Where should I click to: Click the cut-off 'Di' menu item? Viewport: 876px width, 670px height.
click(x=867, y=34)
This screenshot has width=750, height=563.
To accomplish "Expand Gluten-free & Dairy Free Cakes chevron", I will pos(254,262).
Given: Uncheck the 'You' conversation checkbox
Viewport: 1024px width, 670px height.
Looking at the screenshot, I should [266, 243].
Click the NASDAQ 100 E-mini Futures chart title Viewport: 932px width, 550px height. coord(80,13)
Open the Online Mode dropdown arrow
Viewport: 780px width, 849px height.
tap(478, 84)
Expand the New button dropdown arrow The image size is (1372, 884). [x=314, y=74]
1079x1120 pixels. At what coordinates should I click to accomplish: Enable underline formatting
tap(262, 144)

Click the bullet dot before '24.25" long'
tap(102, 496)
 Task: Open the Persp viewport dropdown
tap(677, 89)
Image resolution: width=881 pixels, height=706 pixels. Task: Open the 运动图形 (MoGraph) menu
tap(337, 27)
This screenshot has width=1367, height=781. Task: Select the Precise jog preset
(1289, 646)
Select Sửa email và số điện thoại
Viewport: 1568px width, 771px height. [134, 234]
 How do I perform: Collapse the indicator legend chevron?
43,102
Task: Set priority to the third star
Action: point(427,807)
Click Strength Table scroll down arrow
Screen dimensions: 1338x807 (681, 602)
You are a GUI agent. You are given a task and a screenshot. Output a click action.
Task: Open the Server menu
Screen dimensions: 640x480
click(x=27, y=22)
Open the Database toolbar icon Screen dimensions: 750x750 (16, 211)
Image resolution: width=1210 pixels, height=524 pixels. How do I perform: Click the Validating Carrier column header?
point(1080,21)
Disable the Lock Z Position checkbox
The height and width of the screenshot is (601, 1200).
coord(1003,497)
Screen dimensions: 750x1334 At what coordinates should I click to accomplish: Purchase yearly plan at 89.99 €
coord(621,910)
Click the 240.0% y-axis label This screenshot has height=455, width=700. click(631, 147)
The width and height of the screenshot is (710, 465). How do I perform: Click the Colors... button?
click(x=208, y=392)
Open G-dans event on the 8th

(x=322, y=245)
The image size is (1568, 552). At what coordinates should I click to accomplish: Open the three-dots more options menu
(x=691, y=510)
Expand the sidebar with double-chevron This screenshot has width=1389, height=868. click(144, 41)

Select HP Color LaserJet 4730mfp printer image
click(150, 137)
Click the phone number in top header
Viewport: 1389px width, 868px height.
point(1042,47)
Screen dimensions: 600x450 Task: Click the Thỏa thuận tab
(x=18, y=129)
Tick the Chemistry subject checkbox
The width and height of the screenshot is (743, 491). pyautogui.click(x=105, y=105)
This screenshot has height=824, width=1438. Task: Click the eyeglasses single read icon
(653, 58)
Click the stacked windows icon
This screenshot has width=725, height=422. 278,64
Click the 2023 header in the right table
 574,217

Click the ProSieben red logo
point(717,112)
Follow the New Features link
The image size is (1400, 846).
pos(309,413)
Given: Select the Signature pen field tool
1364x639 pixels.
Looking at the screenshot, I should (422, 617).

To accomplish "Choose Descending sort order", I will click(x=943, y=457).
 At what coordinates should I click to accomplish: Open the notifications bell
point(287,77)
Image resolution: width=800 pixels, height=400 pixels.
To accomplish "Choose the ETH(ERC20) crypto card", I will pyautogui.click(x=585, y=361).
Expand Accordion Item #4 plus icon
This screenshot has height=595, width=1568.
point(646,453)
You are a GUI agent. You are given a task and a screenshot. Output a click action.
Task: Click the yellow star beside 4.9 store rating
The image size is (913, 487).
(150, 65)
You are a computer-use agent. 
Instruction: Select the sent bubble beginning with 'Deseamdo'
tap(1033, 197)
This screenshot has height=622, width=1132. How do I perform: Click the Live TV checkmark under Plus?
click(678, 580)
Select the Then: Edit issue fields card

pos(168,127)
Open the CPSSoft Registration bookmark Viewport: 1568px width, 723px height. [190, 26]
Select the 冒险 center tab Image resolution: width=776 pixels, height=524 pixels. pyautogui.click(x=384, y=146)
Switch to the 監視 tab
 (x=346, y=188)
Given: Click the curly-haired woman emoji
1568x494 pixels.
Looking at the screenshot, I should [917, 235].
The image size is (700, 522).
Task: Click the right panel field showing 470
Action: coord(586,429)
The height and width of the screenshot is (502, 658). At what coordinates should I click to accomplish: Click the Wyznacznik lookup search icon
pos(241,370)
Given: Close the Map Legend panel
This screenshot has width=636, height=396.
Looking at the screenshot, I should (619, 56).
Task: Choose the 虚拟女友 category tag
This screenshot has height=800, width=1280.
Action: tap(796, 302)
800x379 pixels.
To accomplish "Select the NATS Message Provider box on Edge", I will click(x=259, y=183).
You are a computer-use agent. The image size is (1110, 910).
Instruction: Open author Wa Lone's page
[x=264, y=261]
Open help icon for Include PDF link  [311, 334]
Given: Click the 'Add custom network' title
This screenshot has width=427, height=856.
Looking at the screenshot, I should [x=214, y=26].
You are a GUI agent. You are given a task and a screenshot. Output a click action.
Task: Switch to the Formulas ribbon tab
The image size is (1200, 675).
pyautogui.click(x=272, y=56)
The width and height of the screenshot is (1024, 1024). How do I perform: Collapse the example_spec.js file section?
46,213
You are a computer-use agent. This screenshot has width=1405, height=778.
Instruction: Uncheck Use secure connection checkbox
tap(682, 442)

TASK STATEMENT = Looking at the material above, count the lines where the word "computer" occurs, and answer with that count alone.

OUTPUT OF THE EXERCISE = 3